Disclaimer: This unedited, rough draft material is a year-long project in response to our 2004 theme: pilgrimage. It is meant to be a dialogue between myself and my fellow Mammoths and any of you who happen along. It is intentionally not polished, nor is it finished. Charlie Buchman Ellis
I forget. I forget I’m feeling. I forget I’m feeling down. Last night I forgot to turn the burner off under the skillet I’d used to make sausage and eggs (high omega3 eggs and low-fat chicken sausage, I’d like to clarify.) When Kate and I did our business meeting for the week, I made silly little mistakes. “You can’t multi-task!” she said. As if that’s a bad thing.
Still. Bringing a task to consciousness takes a heartbeat longer, as if my cpu has overloaded, is busy in the background processing—what? I don’t know.
Today the heaviness sits in my sinus cavities—which I learned recently are vestigial. It seems to effect my inner vision; I don’t track on the world, or even on my own ideas with as much speed, or care, or precision. I know the molasses metaphor gets a lotta work here, but it has merit.
When I worked in Ada, Minnesota, now over 30 years ago, the church bought me a Dodge Valiant to drive. An old farmer told me how to navigate in the Red River Valley after a rain. “Keep moving. Don’t stop. If you stop, the clay’ll suck you down.” He was right; I did some ministerial fish-tailing, but kept moving on those Norman county back roads. I never got stuck.
One digression here. A piece of the weirdness ministry can bring into your life. I was 25; barely able to walk a straight line either theologically or spiritually, and I got the opportunity one afternoon to do a pastoral visit with a couple, both well over 80, who were long-time faithful members of the Ada UCC church.
We had a very pleasant visit. I’ve always liked rural folks, I suppose because I come from rural places, so we had an easy conversation. As I got up to go, I sensed they wanted something from me. (This was my first ever pastoral visit.) Ah. A prayer.
“Should we say a prayer before I leave?”
At those words both of these dear, sweet folks dropped to their knees in front of me and waited for a blessing. Hmmm. I did the only thing I could think of; I got down on my knees, too, and we said the Lord’s Prayer together. It was, for this guy who entered seminary to pursue a radical political agenda, a very odd moment, but a very tender one, too.
Ministry has so much intimacy laced into its every act. It is no wonder to me some clergy and some laity get confused and cross the boundary line.
Anyhow, back to the wet clay and driving valiantly. There is an impulse to apply the back roads of Norman county logic to melancholy. Get up, get moving, don’t stop, or the clay’ll suck you down. Still. The whole impetus of melancholy, at least for me, is to slow down, way down. To get stuck. To let the clay close around you, wet and slippery, the earth’s moist embrace.
There is an art here. The farmer’s advise is right, for sure, in this regard: never, ever stay stuck. Staying stuck is how melancholy turns into depression and depression to catatonia. (metaphor, guys.) Yet there is the also the need to listen to the god who’s taking you down.

→ **RECORDS SHOWN**
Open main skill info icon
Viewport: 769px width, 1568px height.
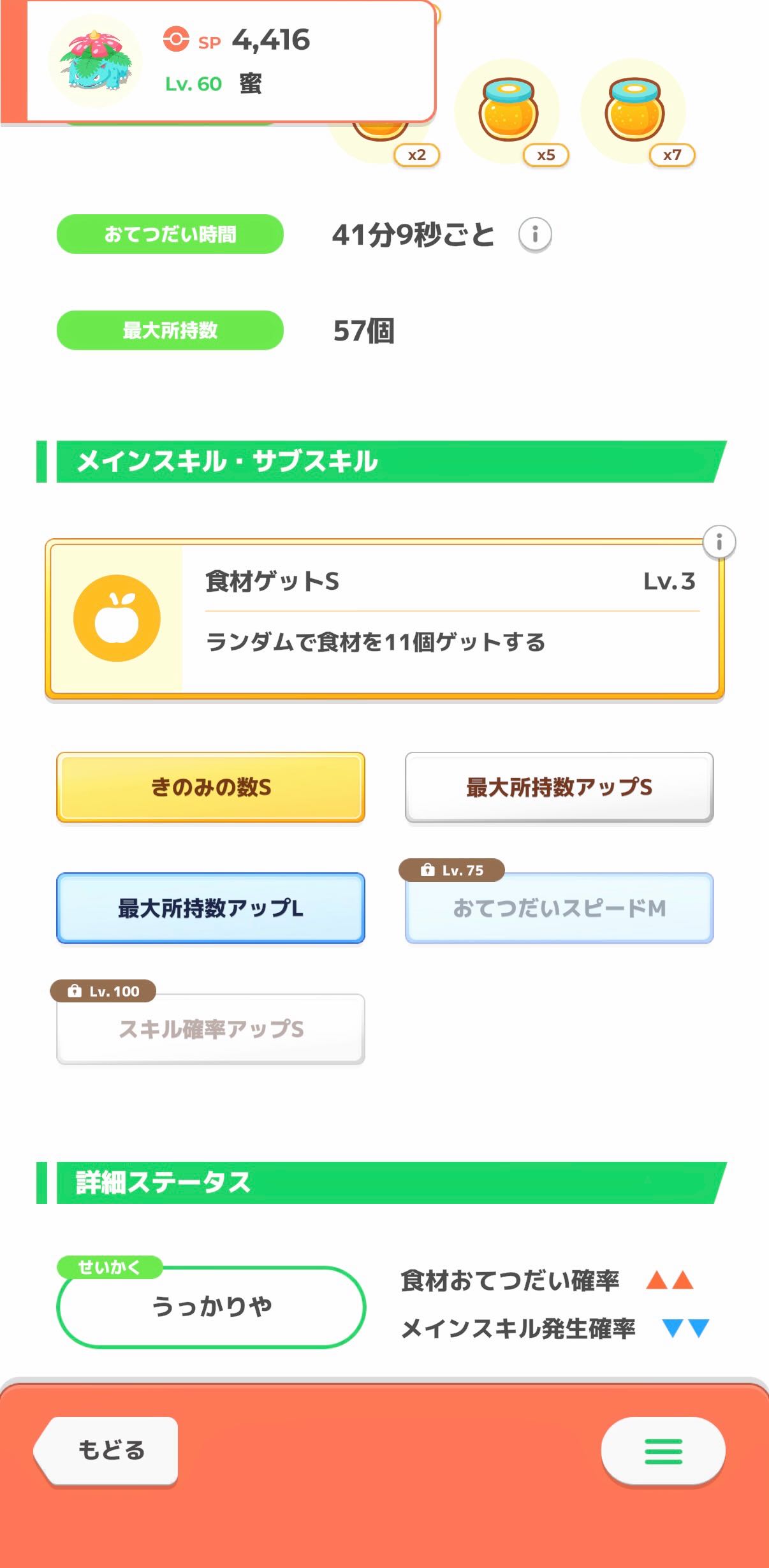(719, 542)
...
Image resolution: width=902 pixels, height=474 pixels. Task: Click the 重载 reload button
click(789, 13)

→ **EXERCISE A**
In the essay on melancholy, what car did the church in Ada, Minnesota, buy for the writer to drive?
→ **EXERCISE B**
Carry the essay on melancholy forward, starting right after its last sentence.

→ **TASK OUTPUT A**
A Dodge Valiant.

→ **TASK OUTPUT B**
I’ve given some thought to this in my case, and, though he’s not a god, I think Orpheus, son of a king and a Muse, may be in charge here. This feels like a descent into the underworld, a descent with a purpose, perhaps a journey after my lost fiction, my muse, the one who speaks the words of fantastic worlds into my inner ear.
If it is Orpheus, then the journey has some to go, I’ve not struck the depths yet, I know, and I need to go along, down and down and down, to see if the muse who loves me lies below...I believe she does, perhaps like Persephone or Eurydice, captive to the lord of the underworld.
All of this is tentative, I’m feeling my way. When I went grocery shopping today, I came back completely to consciousness, the appetites focusing my attention. But, when I dug irises this afternoon, I felt the languor, the sinking in and down, like the spading fork as it thrust below the rhizomes.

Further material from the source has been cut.